Regulators say ‘circuit breaker’ would protect consumers during electric grid emergencies
A group of regulators from several states, including Virginia’s State Corporation Commission, are calling on the PJM Interconnection to move forward on a “circuit breaker” measure to protect against runaway electricity costs in grid emergencies.
PJM is the regional transmission organization — or RTO — that oversees long-distance electricity transmission and a regional wholesale electric market for its 13 member states and Washington, D.C.
Regulators want to avoid a repeat of what Texas saw in February 2021, when high demand for power and damage to the state’s electrical infrastructure caused by extreme winter weather led to ballooning electricity costs.
Wholesale prices reached Texas regulators’ ceiling of $9,000 per MWh, compared to less than $50 per MWh before the storm. But because grid damage prevented additional power sources from coming onto the market to meet cold-driven demand, prices stayed high. Some residents who didn’t lose power saw those numbers reflected in massive bills that month.
Electric grids need to balance supply and demand or the stability of the entire system is threatened; rising prices are meant to incentivize providers to increase production when demand is high.
“But when the price changes don’t necessarily have that effect, what’s the purpose?” said Marcus Harris, president of Old Dominion Electric Cooperative.
A circuit breaker would cap prices in cases where supply is unable to balance demand — so customers who want to heat their homes aren’t punished for a lack of supply they have no control over.
The Organization of PJM States Inc., which is made up of regulatory bodies from PJM’s 13 member states and Washington, D.C., sent a letter to the interconnection requesting urgent action on the matter. It said under emergency conditions, PJM grid participants could end up spending about $17 billion on electricity daily, compared to normal yearly revenues of about $15-$30 billion.
Though it didn’t provide a specific proposal, the organization did point to incremental measures from a stakeholder group of Old Dominion Electric Cooperative, Northern Virginia Electric Cooperative and Southern Maryland Electric Cooperative as a “not fully satisfactory” option.
“We want to do everything we can to have those market rules set ahead of time, so we can protect [our customers,]” ODEC’s Harris said.
PJM operates a capacity market where participating electricity providers are required to have reserve generation that’s typically not in use. The organization said the capacity market is itself a measure of protection against supply and demand mismatches.
According to PJM’s website, “capacity represents a commitment of resources to deliver when needed, particularly in case of a grid emergency.”
The circuit breaker measure would take effect when reserves aren’t available to bring down costs. ODEC representatives said the measure would be triggered by extended periods of high costs. So, if costs were above a certain dollar threshold for 24 hours or a week, the circuit breaker would take effect. Stakeholders are still discussing exactly where those triggers will be set.

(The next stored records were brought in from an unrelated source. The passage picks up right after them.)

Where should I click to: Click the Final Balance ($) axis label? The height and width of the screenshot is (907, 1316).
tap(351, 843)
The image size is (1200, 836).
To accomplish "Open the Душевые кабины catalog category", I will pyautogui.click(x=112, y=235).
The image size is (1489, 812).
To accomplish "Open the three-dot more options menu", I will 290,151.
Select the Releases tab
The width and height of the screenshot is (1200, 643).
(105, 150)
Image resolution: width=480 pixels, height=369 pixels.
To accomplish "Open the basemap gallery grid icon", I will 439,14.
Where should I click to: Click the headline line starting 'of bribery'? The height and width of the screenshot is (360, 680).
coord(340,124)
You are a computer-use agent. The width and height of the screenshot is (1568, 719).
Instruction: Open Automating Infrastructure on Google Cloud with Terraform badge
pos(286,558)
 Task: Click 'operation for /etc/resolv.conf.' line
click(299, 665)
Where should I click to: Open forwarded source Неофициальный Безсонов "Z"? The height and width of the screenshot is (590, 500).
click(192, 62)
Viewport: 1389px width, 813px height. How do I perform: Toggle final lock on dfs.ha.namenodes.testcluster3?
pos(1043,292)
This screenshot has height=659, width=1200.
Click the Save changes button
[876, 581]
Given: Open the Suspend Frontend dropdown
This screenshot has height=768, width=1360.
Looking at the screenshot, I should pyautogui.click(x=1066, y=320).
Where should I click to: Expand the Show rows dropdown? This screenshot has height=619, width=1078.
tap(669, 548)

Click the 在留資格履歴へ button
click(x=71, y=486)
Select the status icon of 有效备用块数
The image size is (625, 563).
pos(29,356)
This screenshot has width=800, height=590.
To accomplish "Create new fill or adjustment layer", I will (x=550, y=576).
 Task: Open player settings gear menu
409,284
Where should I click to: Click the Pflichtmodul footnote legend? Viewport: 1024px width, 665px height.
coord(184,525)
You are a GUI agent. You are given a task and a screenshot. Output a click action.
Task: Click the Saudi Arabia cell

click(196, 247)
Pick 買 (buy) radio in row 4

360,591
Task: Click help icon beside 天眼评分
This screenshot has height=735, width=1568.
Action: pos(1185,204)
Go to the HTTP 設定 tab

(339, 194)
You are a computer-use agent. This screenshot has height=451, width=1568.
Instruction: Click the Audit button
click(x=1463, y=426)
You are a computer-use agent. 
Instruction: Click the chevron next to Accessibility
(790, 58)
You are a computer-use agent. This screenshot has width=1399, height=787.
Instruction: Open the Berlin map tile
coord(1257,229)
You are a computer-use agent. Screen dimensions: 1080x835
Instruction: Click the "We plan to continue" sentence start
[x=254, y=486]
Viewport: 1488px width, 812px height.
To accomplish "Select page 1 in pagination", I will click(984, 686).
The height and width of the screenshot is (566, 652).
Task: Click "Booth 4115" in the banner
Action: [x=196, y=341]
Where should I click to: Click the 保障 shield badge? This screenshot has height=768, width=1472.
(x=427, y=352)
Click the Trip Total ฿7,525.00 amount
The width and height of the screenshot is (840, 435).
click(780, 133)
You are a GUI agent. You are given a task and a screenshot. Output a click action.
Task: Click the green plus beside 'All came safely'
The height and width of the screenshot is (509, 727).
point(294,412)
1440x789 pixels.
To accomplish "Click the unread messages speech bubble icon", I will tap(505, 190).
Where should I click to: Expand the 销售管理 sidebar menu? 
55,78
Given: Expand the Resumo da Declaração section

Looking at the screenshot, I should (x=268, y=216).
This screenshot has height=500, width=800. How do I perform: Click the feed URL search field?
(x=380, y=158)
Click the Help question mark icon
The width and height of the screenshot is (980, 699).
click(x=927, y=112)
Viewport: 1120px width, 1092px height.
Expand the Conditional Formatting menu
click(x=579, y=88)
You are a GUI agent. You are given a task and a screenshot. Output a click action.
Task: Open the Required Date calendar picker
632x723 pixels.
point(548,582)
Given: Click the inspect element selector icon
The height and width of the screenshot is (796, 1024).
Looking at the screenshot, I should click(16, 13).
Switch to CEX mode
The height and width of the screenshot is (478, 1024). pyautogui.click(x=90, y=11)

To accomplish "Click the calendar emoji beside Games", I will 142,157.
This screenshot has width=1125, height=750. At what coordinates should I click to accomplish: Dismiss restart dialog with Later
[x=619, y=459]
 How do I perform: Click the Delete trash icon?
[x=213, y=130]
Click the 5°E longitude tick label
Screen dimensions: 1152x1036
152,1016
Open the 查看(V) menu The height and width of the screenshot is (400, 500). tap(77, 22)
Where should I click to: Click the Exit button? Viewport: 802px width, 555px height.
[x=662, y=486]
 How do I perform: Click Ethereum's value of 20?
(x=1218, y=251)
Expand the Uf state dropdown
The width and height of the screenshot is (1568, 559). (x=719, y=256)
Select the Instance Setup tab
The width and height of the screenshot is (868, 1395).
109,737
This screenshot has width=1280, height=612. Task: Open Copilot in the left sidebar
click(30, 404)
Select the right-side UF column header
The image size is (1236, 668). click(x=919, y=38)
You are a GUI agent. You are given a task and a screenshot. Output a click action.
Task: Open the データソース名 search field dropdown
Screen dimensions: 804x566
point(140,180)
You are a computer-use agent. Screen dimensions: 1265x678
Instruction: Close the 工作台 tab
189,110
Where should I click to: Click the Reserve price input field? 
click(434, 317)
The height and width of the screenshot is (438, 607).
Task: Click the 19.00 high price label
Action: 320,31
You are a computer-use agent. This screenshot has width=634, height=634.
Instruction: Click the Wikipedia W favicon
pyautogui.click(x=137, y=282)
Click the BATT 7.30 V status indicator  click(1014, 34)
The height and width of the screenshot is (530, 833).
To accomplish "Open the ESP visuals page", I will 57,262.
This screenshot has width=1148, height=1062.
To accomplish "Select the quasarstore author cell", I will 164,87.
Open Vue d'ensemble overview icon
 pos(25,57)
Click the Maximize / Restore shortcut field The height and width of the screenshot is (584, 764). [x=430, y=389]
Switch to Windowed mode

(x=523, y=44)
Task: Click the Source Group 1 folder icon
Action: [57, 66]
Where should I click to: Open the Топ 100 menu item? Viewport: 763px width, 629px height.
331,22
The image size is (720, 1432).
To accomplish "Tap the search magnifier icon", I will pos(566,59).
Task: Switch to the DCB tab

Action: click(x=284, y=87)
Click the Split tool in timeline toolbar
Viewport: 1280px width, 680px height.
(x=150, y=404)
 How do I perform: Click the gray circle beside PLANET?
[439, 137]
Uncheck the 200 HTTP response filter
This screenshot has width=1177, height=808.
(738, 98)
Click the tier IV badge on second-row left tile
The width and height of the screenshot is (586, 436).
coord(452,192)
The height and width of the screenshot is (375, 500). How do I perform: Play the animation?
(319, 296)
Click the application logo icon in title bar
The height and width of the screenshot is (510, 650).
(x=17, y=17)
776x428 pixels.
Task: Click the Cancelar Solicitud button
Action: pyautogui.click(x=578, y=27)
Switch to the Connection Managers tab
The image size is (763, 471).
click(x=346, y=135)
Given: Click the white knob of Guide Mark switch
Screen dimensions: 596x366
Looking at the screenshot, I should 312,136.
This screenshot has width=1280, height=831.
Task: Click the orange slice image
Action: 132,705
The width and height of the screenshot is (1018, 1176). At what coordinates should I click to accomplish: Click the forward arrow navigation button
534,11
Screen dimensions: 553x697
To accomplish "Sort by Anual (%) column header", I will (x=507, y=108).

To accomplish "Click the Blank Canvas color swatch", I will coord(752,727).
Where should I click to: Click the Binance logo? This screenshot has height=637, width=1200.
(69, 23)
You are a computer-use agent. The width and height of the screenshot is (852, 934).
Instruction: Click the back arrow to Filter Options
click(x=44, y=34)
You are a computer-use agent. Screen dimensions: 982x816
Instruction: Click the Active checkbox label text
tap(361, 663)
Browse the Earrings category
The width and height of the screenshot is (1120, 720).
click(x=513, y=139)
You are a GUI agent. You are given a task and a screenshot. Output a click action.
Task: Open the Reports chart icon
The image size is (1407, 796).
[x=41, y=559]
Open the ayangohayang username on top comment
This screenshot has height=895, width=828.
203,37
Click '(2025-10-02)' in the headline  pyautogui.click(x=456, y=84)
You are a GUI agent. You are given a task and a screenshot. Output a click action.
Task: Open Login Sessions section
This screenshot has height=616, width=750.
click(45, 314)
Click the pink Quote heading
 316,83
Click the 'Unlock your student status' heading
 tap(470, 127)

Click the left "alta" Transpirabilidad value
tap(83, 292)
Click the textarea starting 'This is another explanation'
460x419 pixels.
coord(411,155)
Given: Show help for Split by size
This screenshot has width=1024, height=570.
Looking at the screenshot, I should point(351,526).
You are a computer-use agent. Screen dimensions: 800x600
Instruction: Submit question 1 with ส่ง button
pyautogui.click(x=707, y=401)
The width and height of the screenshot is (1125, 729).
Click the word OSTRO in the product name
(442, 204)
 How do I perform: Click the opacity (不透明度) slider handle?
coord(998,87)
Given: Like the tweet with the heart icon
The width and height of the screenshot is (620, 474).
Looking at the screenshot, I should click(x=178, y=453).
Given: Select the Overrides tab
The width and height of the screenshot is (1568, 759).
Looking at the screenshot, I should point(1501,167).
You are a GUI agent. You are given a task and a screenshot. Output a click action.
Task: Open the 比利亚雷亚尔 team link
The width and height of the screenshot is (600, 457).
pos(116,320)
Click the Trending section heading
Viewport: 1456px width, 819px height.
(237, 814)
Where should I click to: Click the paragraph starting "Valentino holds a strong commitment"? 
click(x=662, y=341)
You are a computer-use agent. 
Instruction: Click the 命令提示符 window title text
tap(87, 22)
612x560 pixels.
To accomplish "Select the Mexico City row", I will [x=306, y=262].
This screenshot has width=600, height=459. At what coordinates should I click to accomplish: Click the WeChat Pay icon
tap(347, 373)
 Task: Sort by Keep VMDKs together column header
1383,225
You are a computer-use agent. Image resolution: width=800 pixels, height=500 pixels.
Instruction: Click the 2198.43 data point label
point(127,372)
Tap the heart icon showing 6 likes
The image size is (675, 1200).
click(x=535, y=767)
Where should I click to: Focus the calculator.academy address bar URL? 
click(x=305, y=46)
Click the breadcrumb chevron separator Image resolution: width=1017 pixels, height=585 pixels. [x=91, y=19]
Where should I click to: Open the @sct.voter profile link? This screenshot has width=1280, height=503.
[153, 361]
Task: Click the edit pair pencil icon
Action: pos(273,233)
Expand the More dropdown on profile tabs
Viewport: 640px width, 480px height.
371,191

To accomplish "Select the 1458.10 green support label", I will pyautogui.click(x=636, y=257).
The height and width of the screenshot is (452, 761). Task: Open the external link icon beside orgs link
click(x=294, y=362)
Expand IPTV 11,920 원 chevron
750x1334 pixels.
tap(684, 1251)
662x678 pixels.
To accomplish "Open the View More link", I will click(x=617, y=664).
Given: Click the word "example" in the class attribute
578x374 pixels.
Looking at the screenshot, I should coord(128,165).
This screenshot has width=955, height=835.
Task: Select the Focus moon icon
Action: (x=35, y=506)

But a circuit breaker would not be limited to winter storm-based grid emergencies. It could also be triggered in case of a particularly destructive summer storm or a large-scale cyberattack, for instance.
An ODEC representative said a circuit breaker measure would not be ready for adoption by PJM until March 2023 at the earliest, due to ongoing discussions among stakeholders and a potentially months-long regulatory approval process. The measure would need the go-ahead from PJM, as well as the Federal Energy Regulatory Commission.